An old pal of late rock legend Jeff Beck fondly remembers his love for his guitar.
And apparently not even a pretty lady could come between Beck and his instrument — at least during his early days as the guitarist for the Yardbirds.
PR pioneer Connie DeNave tells Page Six, “I once teased him and said, ‘Any woman meeting you, they’re going to be jealous of that guitar’.”
“[Beck] laughed, and responded, ‘They should be!’,” DeNave recalled.
She was the band’s publicist when they first crossed the pond from England until they split in 1968.
She remembered Beck as being “quiet and very serious about his music.”
“He didn’t want to make a mistake. He might’ve been vulnerable outside as a man, but the music was perfectly safe in his keeping,” she said.
“In my head, he was always creating or searching — even sitting in a room by himself or in a crowd. Those were the early memories,” she added.
DeNave, 88, is shopping her autobiograhy “I Rocked and I Rolled” about her days as a music publicist for rock bands like the Rolling Stones and Dave Clark Five.
She said Beck, who died suddenly last week after contracting bacterial meningitis, was never affected by the fame as the band got more popular.

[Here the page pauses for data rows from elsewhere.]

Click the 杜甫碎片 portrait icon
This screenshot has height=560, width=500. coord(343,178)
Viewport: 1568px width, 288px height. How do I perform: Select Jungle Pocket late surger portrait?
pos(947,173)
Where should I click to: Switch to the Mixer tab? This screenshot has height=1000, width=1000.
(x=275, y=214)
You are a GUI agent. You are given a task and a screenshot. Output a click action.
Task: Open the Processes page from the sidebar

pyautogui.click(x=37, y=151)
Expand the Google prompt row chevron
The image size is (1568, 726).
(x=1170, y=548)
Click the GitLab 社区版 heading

Beck replaced Eric Clapton as guitarist in the Yardbirds and was with the band for 20 months.
“He loved that guitar — even when the band broke up, he did what he loved. The music was so solid in him that he didn’t ever walk the halls of fear. He always held on to his music,” she said.
The twice Rock & Roll Hall of Fame inductee toured with friend Johnny Depp in 2022. People magazine reported that Depp was at his bedside before his death.